■ INSTRUCTIONS FOR THE TASK: Rewrite the part of the data that opens with the line containing "Select Times+ in" and runs through the last line of the data, both ends included, keeping the requests. Multiply every coordinate in the answers by 2.3 and round each to a whole number, rounding halves up.

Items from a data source
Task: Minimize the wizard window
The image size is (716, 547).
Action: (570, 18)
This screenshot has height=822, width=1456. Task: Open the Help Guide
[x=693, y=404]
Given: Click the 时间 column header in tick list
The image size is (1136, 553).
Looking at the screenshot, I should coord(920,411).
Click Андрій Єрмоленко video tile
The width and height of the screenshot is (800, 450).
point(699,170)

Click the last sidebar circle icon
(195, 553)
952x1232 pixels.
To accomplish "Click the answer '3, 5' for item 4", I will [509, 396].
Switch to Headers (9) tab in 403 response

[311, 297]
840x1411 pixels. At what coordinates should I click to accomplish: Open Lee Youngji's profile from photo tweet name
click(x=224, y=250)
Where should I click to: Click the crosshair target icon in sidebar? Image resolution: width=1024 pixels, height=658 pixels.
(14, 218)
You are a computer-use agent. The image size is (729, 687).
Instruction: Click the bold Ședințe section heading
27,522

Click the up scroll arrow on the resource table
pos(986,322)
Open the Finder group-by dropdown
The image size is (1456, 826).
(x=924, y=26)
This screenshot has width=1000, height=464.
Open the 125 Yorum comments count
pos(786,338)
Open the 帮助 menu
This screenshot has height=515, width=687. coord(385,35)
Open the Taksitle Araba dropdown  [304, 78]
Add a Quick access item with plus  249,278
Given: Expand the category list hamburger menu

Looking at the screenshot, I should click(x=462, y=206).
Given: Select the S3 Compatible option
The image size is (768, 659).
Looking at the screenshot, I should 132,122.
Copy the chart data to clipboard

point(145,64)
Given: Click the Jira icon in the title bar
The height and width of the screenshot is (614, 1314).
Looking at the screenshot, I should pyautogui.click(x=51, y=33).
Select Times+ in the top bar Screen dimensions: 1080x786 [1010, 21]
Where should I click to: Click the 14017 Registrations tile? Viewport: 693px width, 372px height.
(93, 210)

■ ANSWER FOR THIS EXERCISE:
Select Times+ in the top bar Screen dimensions: 1080x786 [2323, 48]
Where should I click to: Click the 14017 Registrations tile? Viewport: 693px width, 372px height.
(214, 483)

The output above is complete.